Other silent organizations and individuals like Gina de Venecia’s INA Foundation, Cathy Babao-Guballa’s Grief Share and Agnes Prieto’s grief advocacy offer comfort to those that need it. True, not all deaths get the same media mileage as Amiel Alcantara but it does not mean we do not get shocked over other people’s loss.

I encounter all sorts of death from all walks of life in the course of my grief support advocacy. Why don’t I write about it? First, I do not keep or have access to the database of children’s mortality in the Philippines. Secondly, I am not a reporter. I blog to provide grief education. Third, even if I have database access, I need to respect the privacy of the bereaved. In the case of Amiel Alcantara’s death, the father himself wanted to keep his grief as private as possible but soon realized that there is a message. He agreed to the media coverage because “That very day when that sandwich was not finished, it became and symbolized a sense of concern.

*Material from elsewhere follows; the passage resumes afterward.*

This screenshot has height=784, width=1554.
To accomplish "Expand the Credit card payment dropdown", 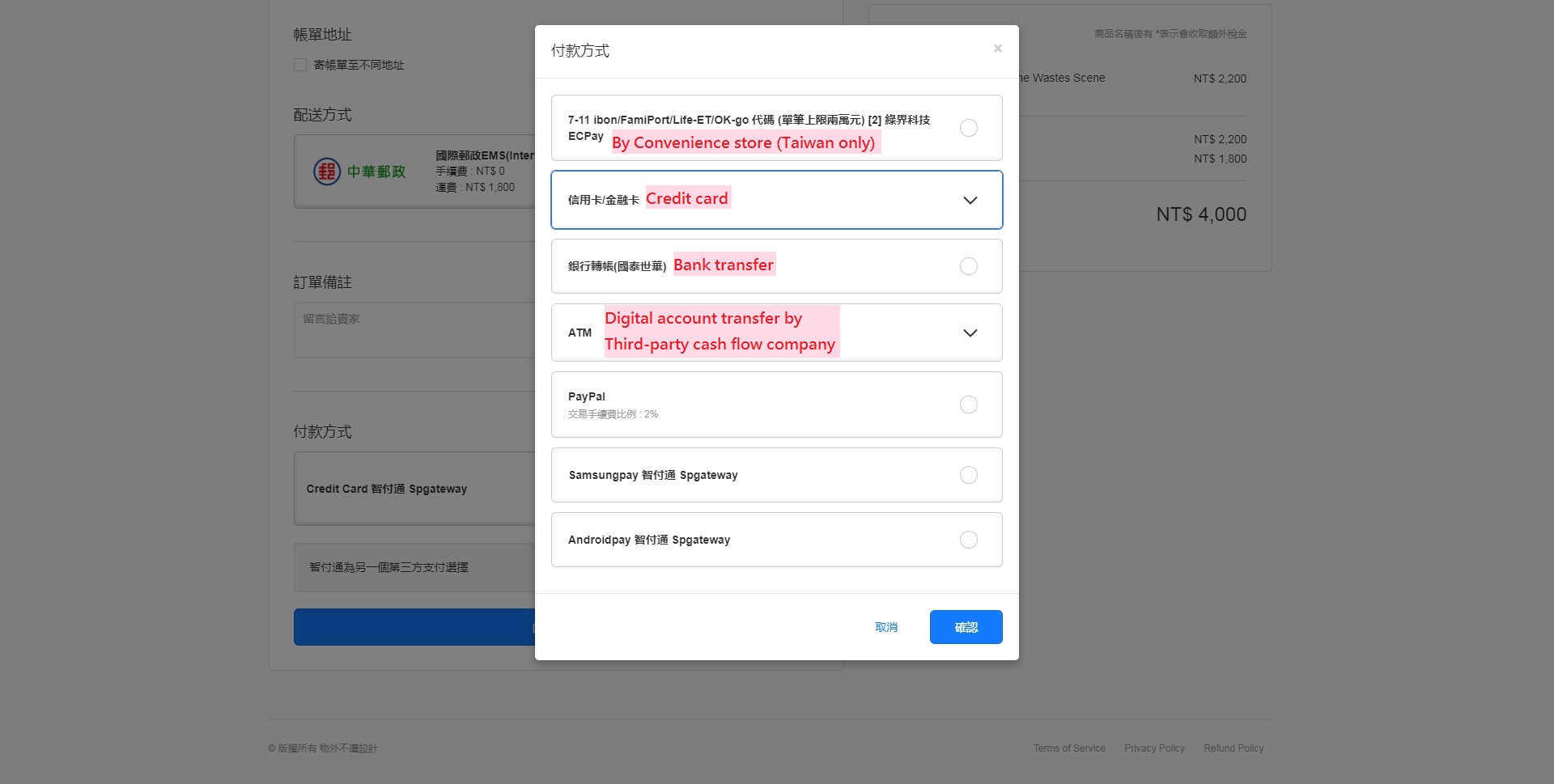I will [x=970, y=201].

There is more to that.” It also helped that Pepe is also an old friend of my husband and we felt a connection with his loss enough to write about it in my blog.

More than the sympathy and the support to the so-called Invisible Class is facing the root cause of the deaths. I realized long ago that my advocacy does not end with grief support alone. The Compassionate Friends is one organization that is sad to welcome new members but are willing to help when bereaved parents seek us for comfort.

Come to think of it, some of these children’s deaths are preventable.

Hand in hand with my grief advocacy are three areas that I work with:

1. Child survival. More than the sheer number of children’s lives wasted, the one thing more alarming is the fact that they could have actually been prevented. One of the most pressing interventions is vaccination and in particular, against the number killer of under-5 children worldwide, Invasive Pneumococcal Diseases (IPD).

2. Promote Breastfeeding. I want to be part in saving the lives of 16,000 Filipino every year and 1.5 million babies dying every year throughout the world, because they were not breastfed.

3. Suicide Prevention is everybody’s business. Remember Mariannet Amper where media blamed a lot on poverty as the cause of her death? Let’s save more lives by educating ourselves not only on anti-poverty measures but on suicide prevention. Suicide should no longer be considered a hidden or taboo topic, and that through raising awareness and educating the public, we can SAVE lives.

The grief of the invisible class may seem invisible to most of you. Their plight may not be written by bloggers or even traditional media but there are people and organizations who try to alleviate their pain and poverty in their own little way. They can only do so much because in the end, our government also needs to address the root cause of their poverty.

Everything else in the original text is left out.